In December, 1.8 million persons were marginally attached to the labor force, down by 427,000 from a year earlier. (The data are not seasonally adjusted.) These individuals were not in the labor force, wanted and were available for work, and had looked for a job sometime in the prior 12 months. They were not counted as unemployed because they had not searched for work in the 4 weeks preceding the survey.

Among the marginally attached, there were 663,000 discouraged workers in December, little changed from a year earlier. (The data are not seasonally adjusted.) Discouraged workers are persons not currently looking for work because they believe no jobs are available for them. The remaining 1.2 million persons marginally attached to the labor force in December had not searched for work for reasons such as school attendance or family responsibilities.

U.S. Secretary of Labor Thomas E. Perez issued the following statement about the December 2015 Employment Situation report released today:

“2015 ended with still more robust job creation: 292,000 jobs, making December the second best month of the year and bringing total 2015 job growth to 2.7 million. The longest streak of private-sector job growth on record continues, now at 70 straight months with 14.1 million new jobs over that time. The unemployment rate was unchanged from November, remaining at 5.0 percent.

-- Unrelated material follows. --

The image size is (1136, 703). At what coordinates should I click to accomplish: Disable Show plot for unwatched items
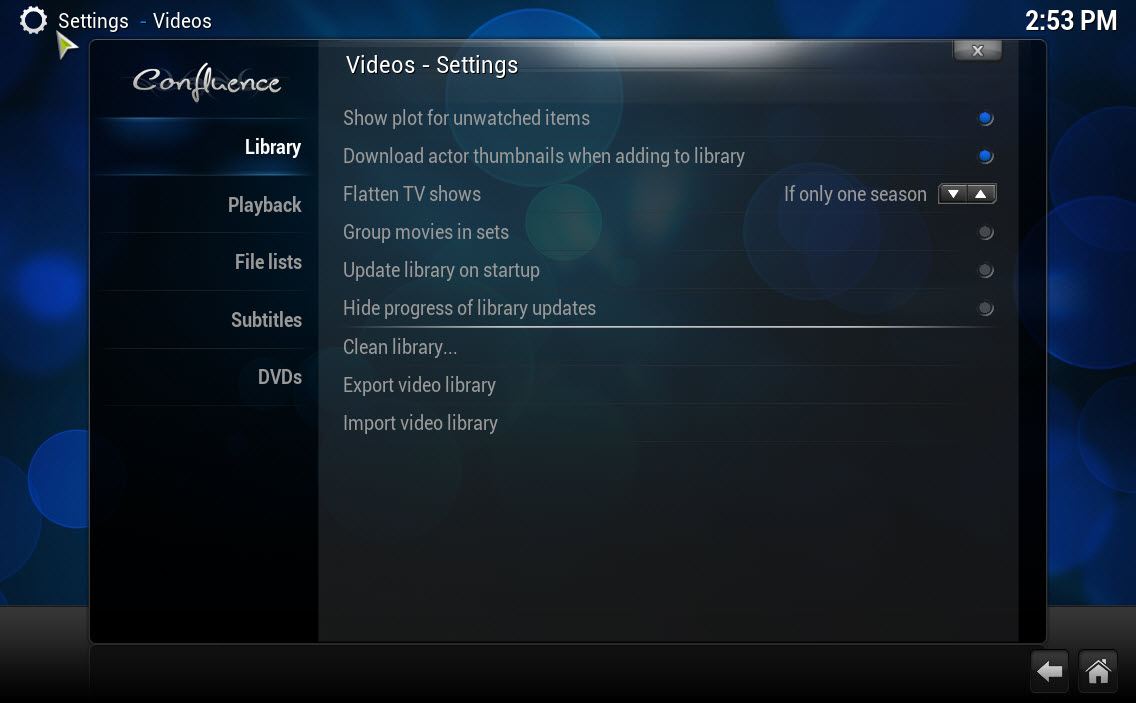(985, 118)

“We’ve made tremendous progress. Seven years ago, the U.S. economy was in free fall, hemorrhaging 2.3 million private-sector jobs in just the three months before President Obama took office. Millions of families lost their homes and retirement savings. Major financial institutions and the auto industry were on the brink of collapse.

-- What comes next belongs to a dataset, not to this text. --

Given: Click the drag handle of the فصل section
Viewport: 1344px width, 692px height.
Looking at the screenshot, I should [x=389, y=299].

“But today the worst economic crisis in generations is behind us. Despite unprecedented obstruction from Republicans in Congress, the nation is enjoying an historic recovery, due in large measure to the president’s steady hand and the resilience of our workers and businesses. Consider these remarkable facts:

  • Average monthly job growth in both 2014 and 2015 exceeded 200,000 – the first time we’ve had back-to-back years that strong since 1998-1999.
  • Long-term unemployment has dropped dramatically, with a 2015 decline of 687,000. In April 2010, 45.5 percent of the unemployed had been out of work 27 weeks or more; today, that number is just 26.3 percent.
  • The retail automotive industry is going gangbusters, having sold a record 17.5 million cars and trucks in 2015. That makes six years in a row of growth in auto sales, something that hasn’t happened since World War II.
  • In the first half of 2009, more than 600,000 laid-off workers were applying for unemployment insurance benefits each week. Today, UI claims have been at 300,000 or less for 43 consecutive weeks for the first time since December 1973.
  • When it comes to the unemployment rate, we’re ahead of schedule and outperforming expectations. As recently as early 2014, forecasters thought unemployment would remain above 5 percent for several years, at least until 2020. As it turned out, it was barely for another year and a half. The unemployment rate fell to 5.0 percent in October 2015 and has stayed there for the last three months.

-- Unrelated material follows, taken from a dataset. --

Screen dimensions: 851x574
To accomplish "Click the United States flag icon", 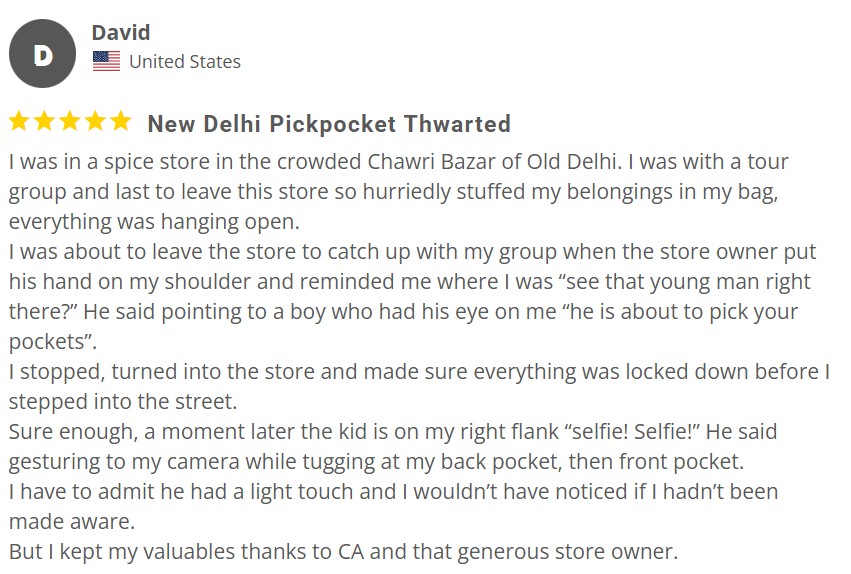I will (106, 61).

“We know there is unfinished business. Wages are rising only modestly and too many families are struggling to get by no matter how hard they work. We will spend the remaining year of this administration doing everything possible to sustain this recovery and create shared prosperity. Through investments in training, apprenticeships and infrastructure; by fighting for a higher minimum wage, paid-leave policies and expanded overtime – we will build an even stronger economic foundation for future generations.”